Turcja zlikwidowała dotąd 5 tysięcy indyków i kurcząt po stwierdzeniu przypadków grypy na fermie w Kiziksa w okręgu Manyas. Wostatnim tygodniu padło tam 1870 indyków. W promieniu 3 km od fermy zarządzono strefę kwarantanny, która potrwa minimum 3 tygodnie. Władze zapowiedziały likwidację wokolicy wszystkich ptaków, które mogły mieć kontakt z dzikim ptactwem wędrownym. Zdaniem ornitologów, to ono przywlekło chorobę do Europy. Akcje firm przetwórstwa drobiu mocno straciły na początku sesji w Stambule.

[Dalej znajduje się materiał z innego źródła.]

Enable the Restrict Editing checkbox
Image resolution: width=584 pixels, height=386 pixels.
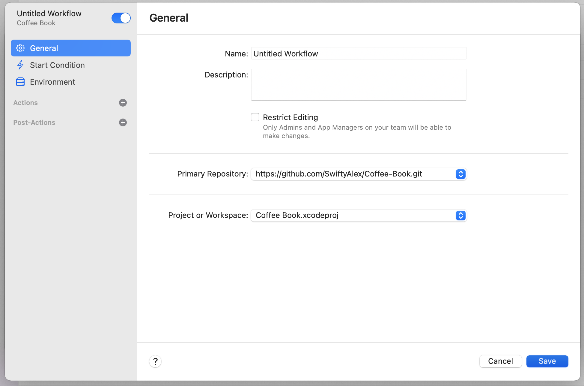(x=255, y=117)
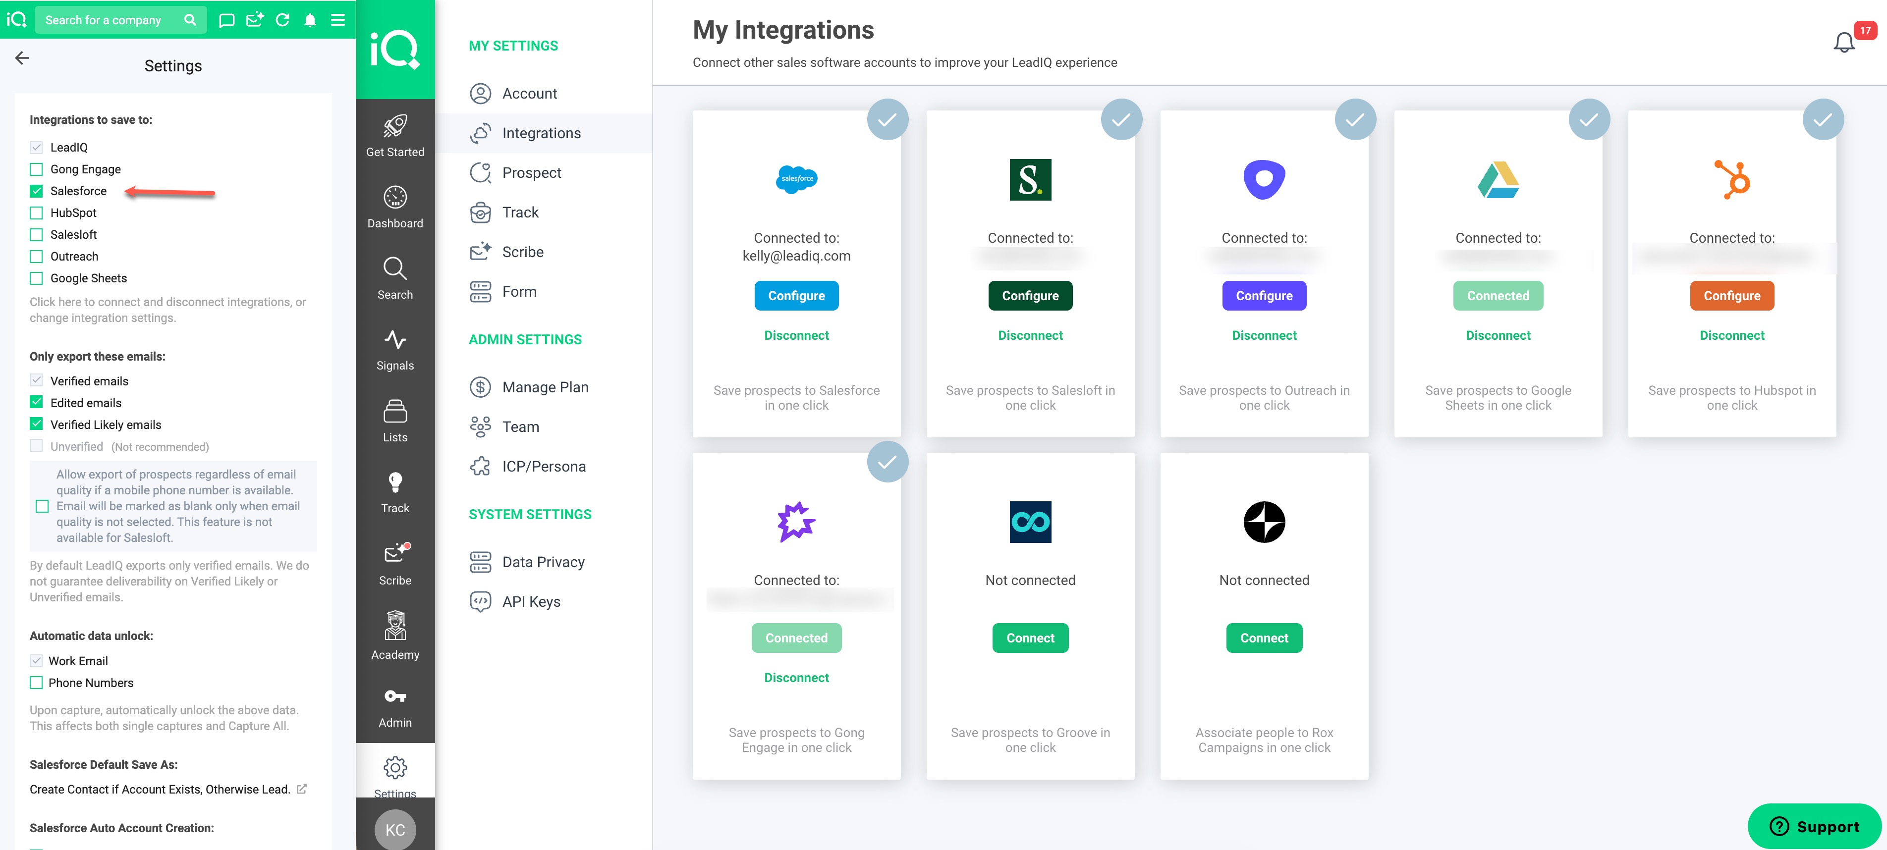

Masowy ubój ptaków trwa też w Rumunii. Minister rolnictwa zapowiedział likwidację 45 tysięcy ptaków. Siedem wiosek objęto kwarantanną, zakazano polowań w delcie Dunaju. Władze w Sofii wprowadziły zakaz wwozu drobiu i przetworów, również żywności dla psów, pierza i puchu z Rumunii i Turcji. Zaostrzyły kontrole graniczne podróżnych. Podobny zakaz wprowadziły wszystkie kraje bałkańskie, także Węgry, Ukraina, Szwajcaria i Grecja.